Saved entries
== Segment start ==

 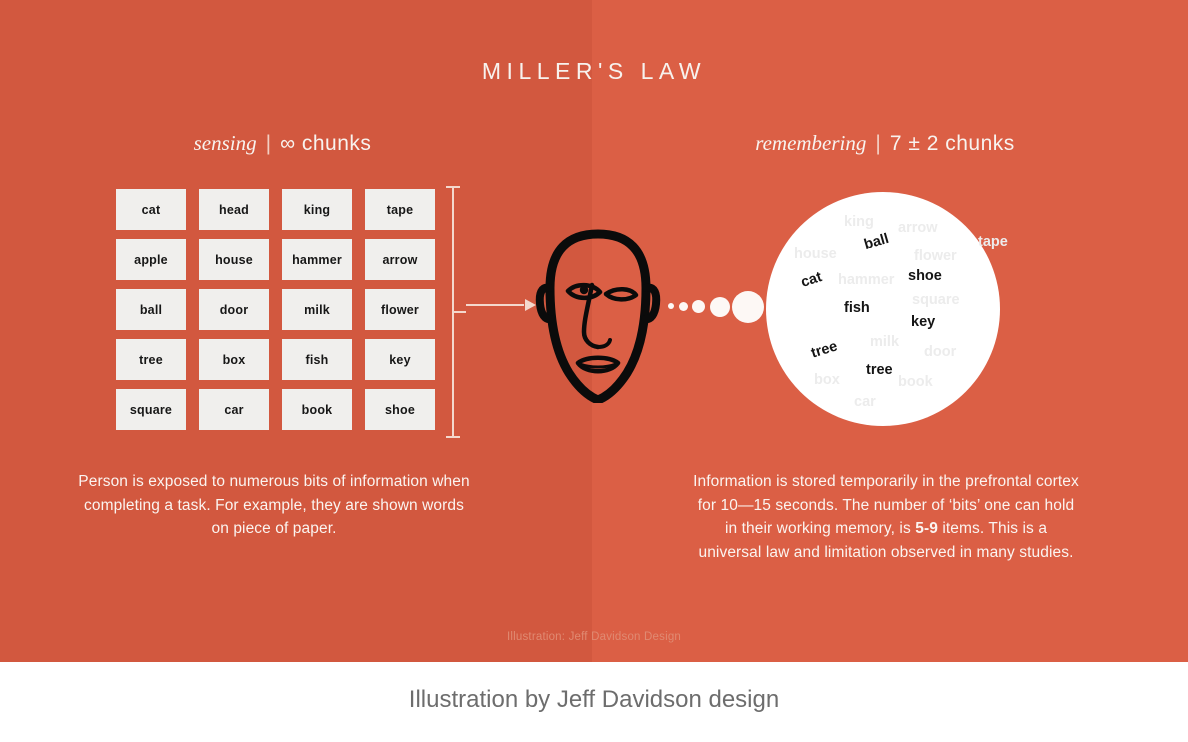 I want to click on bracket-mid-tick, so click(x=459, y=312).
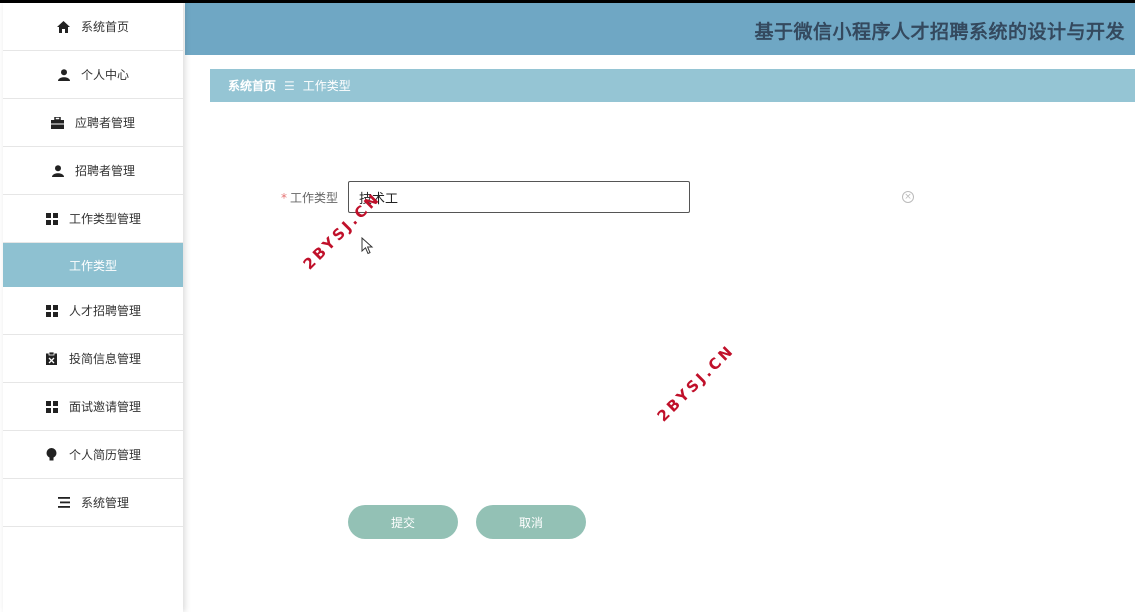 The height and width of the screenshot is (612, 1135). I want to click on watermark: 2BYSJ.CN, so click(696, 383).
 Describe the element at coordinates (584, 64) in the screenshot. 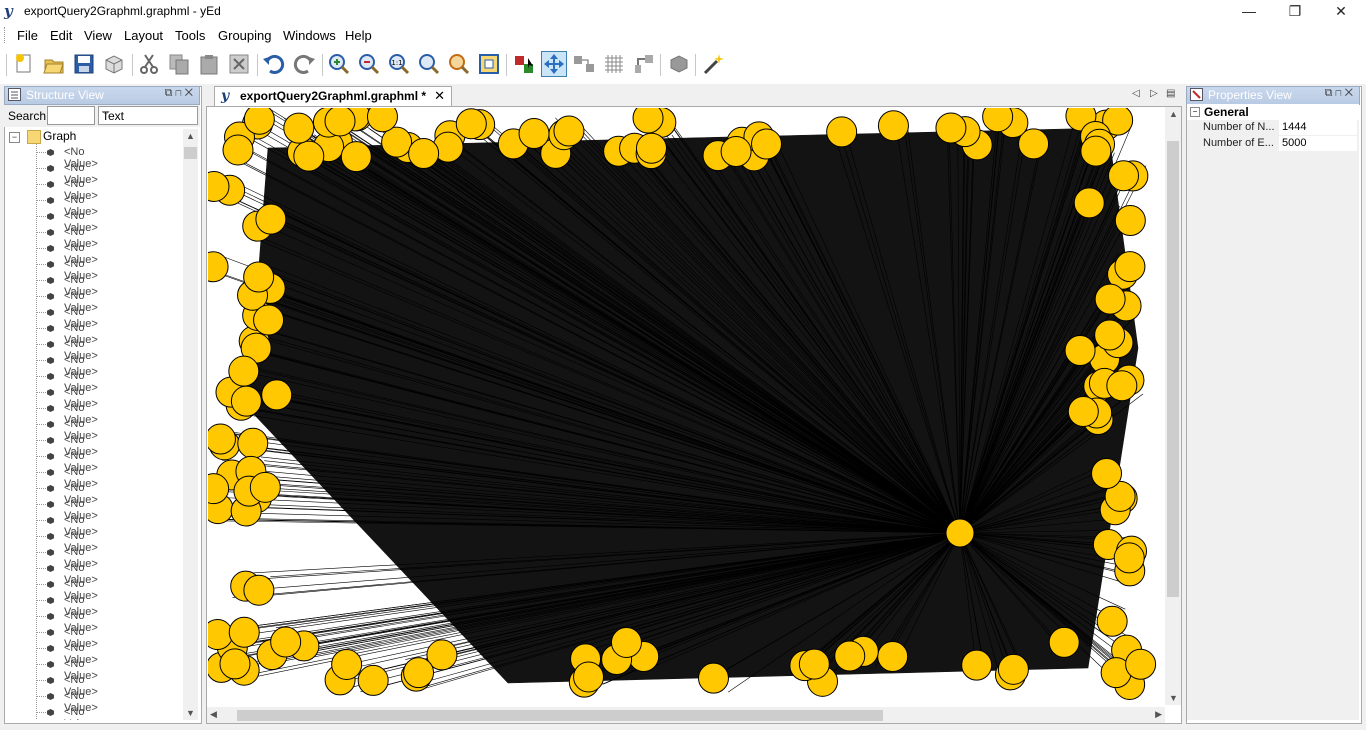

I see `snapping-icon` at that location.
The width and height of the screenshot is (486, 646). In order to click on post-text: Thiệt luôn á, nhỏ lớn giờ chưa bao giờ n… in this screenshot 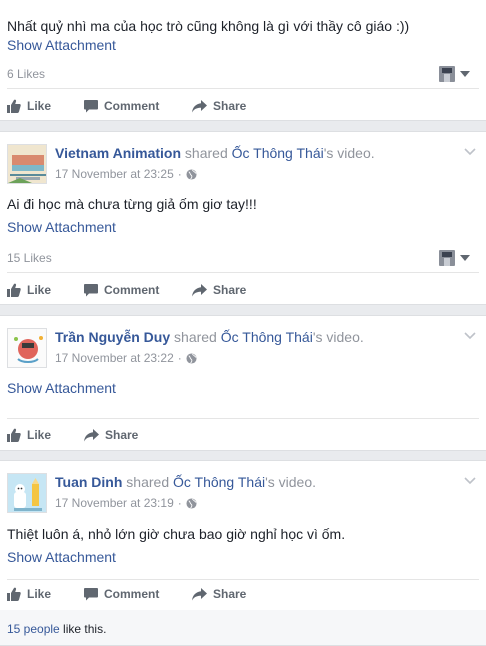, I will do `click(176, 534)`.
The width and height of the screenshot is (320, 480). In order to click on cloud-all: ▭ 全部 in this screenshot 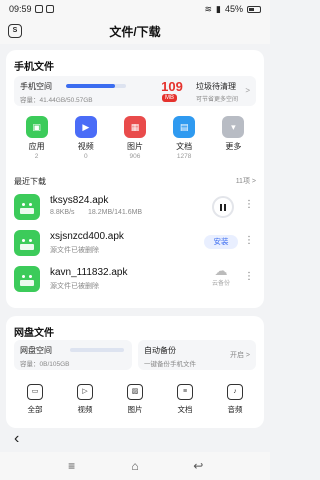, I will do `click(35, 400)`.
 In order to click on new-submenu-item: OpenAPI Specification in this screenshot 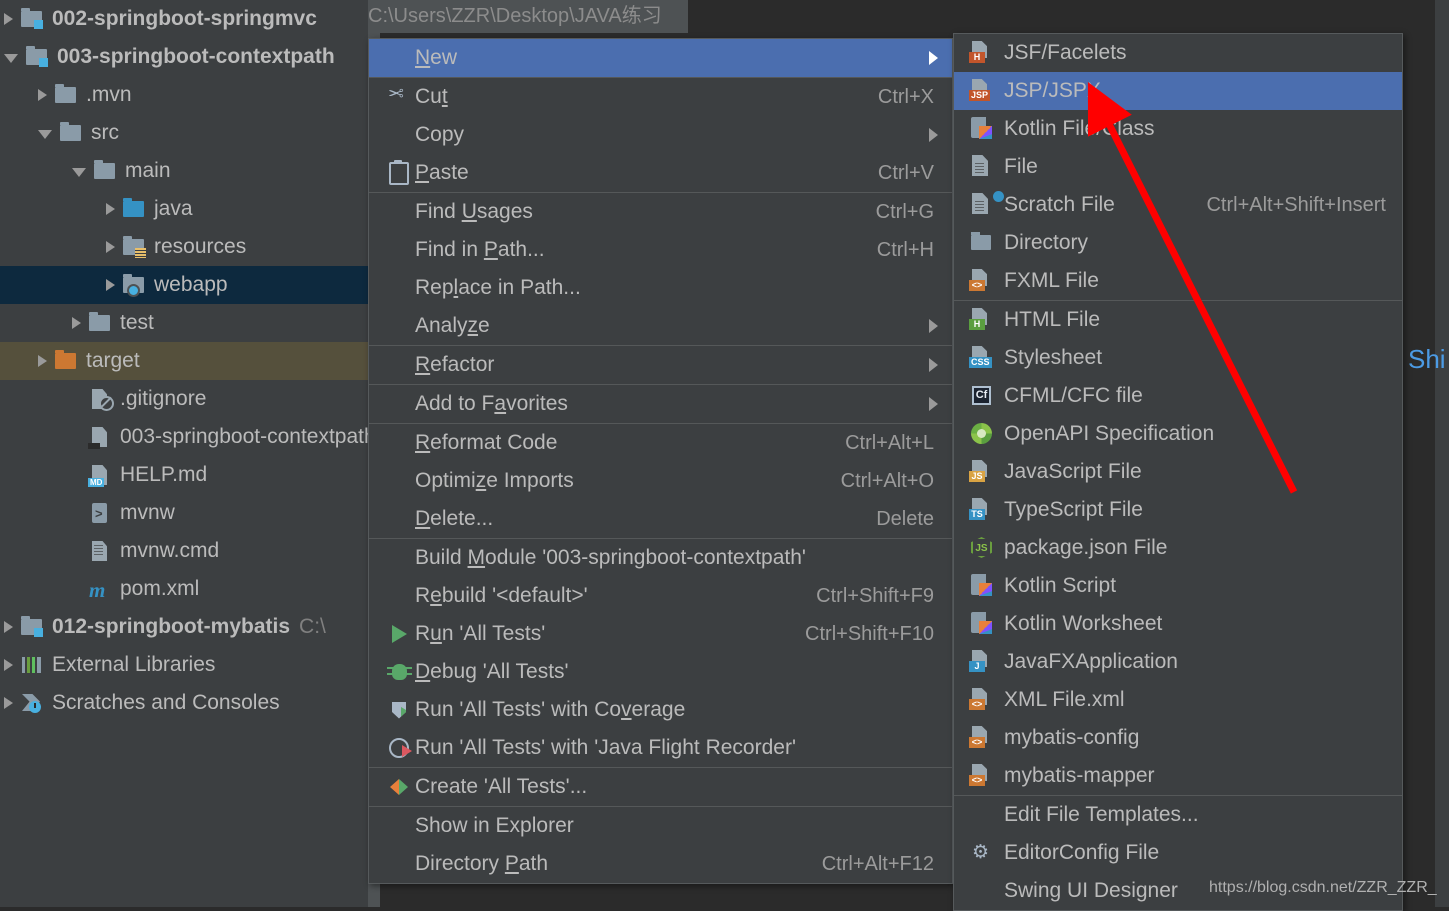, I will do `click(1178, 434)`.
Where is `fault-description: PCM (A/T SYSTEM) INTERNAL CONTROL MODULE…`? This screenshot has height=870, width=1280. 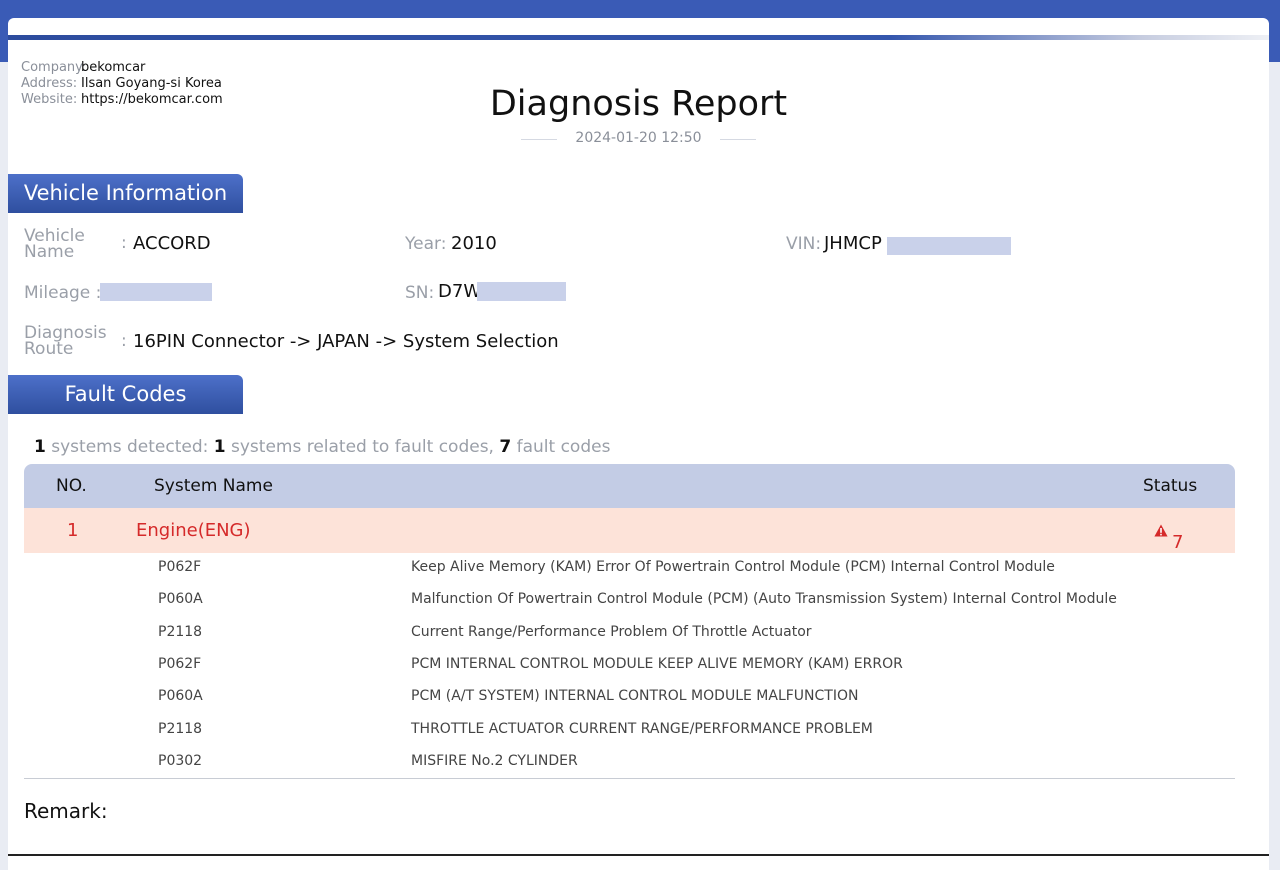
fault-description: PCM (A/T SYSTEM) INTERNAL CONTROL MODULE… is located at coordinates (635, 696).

== Segment end ==

Copy out word for word everything in the listing above, from the line containing "Describe the element" down to the line containing "at that location.", including both of those lines. Leave the pictures out.

 Describe the element at coordinates (584, 64) in the screenshot. 

I see `snapping-icon` at that location.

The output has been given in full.